Your task
Only the number is wanted: how many lines of the data contain "computer"?

┌─ Listed records

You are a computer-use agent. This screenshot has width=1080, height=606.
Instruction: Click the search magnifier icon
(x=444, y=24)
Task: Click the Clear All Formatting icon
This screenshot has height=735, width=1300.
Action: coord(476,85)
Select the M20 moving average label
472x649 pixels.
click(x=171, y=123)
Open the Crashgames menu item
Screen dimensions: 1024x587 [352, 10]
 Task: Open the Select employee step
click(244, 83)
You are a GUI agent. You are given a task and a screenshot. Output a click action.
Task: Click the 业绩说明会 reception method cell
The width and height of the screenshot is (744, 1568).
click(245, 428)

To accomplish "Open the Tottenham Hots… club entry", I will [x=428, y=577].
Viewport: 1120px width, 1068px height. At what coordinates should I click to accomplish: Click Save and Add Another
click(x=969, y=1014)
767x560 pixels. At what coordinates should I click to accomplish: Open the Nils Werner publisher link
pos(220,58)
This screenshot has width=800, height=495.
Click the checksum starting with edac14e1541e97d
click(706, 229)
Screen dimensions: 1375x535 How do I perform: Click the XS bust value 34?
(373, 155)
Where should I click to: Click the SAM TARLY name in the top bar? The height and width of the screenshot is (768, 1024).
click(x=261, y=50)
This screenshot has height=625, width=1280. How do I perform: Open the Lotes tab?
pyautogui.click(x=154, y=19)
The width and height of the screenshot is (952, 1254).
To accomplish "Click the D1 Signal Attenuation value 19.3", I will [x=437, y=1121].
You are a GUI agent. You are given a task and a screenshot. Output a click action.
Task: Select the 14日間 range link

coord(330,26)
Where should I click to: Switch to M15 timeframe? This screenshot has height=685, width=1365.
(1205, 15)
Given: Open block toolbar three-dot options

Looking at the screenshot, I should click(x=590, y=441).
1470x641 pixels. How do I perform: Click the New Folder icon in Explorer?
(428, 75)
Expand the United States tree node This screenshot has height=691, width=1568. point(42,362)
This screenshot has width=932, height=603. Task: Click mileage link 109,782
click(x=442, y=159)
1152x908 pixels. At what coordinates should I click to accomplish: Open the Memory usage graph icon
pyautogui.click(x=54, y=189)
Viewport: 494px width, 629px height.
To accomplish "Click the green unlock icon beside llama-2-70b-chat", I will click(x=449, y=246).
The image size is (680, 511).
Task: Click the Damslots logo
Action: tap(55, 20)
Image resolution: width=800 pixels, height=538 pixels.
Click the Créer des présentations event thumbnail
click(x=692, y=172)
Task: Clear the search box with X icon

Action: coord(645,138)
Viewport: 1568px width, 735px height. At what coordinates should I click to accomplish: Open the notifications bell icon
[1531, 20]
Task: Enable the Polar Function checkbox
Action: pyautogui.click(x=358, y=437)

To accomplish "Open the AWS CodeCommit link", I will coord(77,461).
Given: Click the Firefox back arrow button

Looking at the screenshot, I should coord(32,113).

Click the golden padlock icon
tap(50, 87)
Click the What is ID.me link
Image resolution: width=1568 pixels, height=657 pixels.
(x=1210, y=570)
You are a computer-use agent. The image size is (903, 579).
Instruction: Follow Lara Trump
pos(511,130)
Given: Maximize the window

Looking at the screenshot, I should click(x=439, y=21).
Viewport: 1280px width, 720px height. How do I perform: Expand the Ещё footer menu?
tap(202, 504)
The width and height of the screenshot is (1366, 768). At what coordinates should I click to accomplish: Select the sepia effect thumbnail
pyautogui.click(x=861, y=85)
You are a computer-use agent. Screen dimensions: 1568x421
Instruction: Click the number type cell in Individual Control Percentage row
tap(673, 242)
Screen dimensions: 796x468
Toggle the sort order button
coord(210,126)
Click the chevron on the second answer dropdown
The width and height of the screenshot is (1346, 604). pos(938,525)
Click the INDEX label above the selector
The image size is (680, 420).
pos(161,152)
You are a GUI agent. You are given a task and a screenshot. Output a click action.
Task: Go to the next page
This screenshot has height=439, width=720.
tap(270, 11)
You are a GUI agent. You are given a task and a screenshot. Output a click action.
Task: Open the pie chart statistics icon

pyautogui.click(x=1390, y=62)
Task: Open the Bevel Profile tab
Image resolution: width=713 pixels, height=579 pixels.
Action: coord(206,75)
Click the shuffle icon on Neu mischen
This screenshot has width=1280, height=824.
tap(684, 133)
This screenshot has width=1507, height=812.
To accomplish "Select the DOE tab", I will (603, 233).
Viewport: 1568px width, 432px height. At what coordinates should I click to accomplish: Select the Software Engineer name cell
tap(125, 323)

└─

Answer below
3